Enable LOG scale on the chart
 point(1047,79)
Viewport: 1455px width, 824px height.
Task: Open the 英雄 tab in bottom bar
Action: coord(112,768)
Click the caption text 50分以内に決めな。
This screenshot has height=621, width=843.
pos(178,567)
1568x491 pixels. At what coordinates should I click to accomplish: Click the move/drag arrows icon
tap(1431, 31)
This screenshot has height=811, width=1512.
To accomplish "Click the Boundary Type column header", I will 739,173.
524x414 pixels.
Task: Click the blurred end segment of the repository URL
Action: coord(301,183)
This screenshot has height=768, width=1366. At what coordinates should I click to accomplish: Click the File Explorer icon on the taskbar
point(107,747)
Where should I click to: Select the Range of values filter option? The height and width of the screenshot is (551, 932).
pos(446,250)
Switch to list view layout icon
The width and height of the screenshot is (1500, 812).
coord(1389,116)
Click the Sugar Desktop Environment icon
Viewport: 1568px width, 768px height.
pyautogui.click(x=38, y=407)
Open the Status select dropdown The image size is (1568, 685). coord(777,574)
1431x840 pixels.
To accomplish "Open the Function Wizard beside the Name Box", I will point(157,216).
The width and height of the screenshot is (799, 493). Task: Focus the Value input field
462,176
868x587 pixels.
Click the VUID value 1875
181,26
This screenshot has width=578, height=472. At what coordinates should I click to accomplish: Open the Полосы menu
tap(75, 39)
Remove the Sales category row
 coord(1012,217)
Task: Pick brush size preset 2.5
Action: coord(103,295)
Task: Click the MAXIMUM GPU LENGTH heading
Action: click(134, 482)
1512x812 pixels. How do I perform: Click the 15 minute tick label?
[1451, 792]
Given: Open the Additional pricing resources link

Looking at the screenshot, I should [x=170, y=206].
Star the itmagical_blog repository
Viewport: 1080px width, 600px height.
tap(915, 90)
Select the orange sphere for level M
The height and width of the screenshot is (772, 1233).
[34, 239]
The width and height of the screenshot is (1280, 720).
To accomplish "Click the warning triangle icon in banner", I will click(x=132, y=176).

──────

**PROBLEM DETAILS**
Render every line of the records above as a JSON list of strings, one string per line, and leave out blank lines.

**PROBLEM SOLUTION**
[
  "Enable LOG scale on the chart",
  " point(1047,79)",
  "Viewport: 1455px width, 824px height.",
  "Task: Open the 英雄 tab in bottom bar",
  "Action: coord(112,768)",
  "Click the caption text 50分以内に決めな。",
  "This screenshot has height=621, width=843.",
  "pos(178,567)",
  "1568x491 pixels. At what coordinates should I click to accomplish: Click the move/drag arrows icon",
  "tap(1431, 31)",
  "This screenshot has height=811, width=1512.",
  "To accomplish \"Click the Boundary Type column header\", I will 739,173.",
  "524x414 pixels.",
  "Task: Click the blurred end segment of the repository URL",
  "Action: coord(301,183)",
  "This screenshot has height=768, width=1366. At what coordinates should I click to accomplish: Click the File Explorer icon on the taskbar",
  "point(107,747)",
  "Where should I click to: Select the Range of values filter option? The height and width of the screenshot is (551, 932).",
  "pos(446,250)",
  "Switch to list view layout icon",
  "The width and height of the screenshot is (1500, 812).",
  "coord(1389,116)",
  "Click the Sugar Desktop Environment icon",
  "Viewport: 1568px width, 768px height.",
  "pyautogui.click(x=38, y=407)",
  "Open the Status select dropdown The image size is (1568, 685). coord(777,574)",
  "1431x840 pixels.",
  "To accomplish \"Open the Function Wizard beside the Name Box\", I will point(157,216).",
  "The width and height of the screenshot is (799, 493). Task: Focus the Value input field",
  "462,176",
  "868x587 pixels.",
  "Click the VUID value 1875",
  "181,26",
  "This screenshot has width=578, height=472. At what coordinates should I click to accomplish: Open the Полосы menu",
  "tap(75, 39)",
  "Remove the Sales category row",
  " coord(1012,217)",
  "Task: Pick brush size preset 2.5",
  "Action: coord(103,295)",
  "Task: Click the MAXIMUM GPU LENGTH heading",
  "Action: click(134, 482)",
  "1512x812 pixels. How do I perform: Click the 15 minute tick label?",
  "[1451, 792]",
  "Given: Open the Additional pricing resources link",
  "Looking at the screenshot, I should [x=170, y=206].",
  "Star the itmagical_blog repository",
  "Viewport: 1080px width, 600px height.",
  "tap(915, 90)",
  "Select the orange sphere for level M",
  "The height and width of the screenshot is (772, 1233).",
  "[34, 239]",
  "The width and height of the screenshot is (1280, 720).",
  "To accomplish \"Click the warning triangle icon in banner\", I will click(x=132, y=176)."
]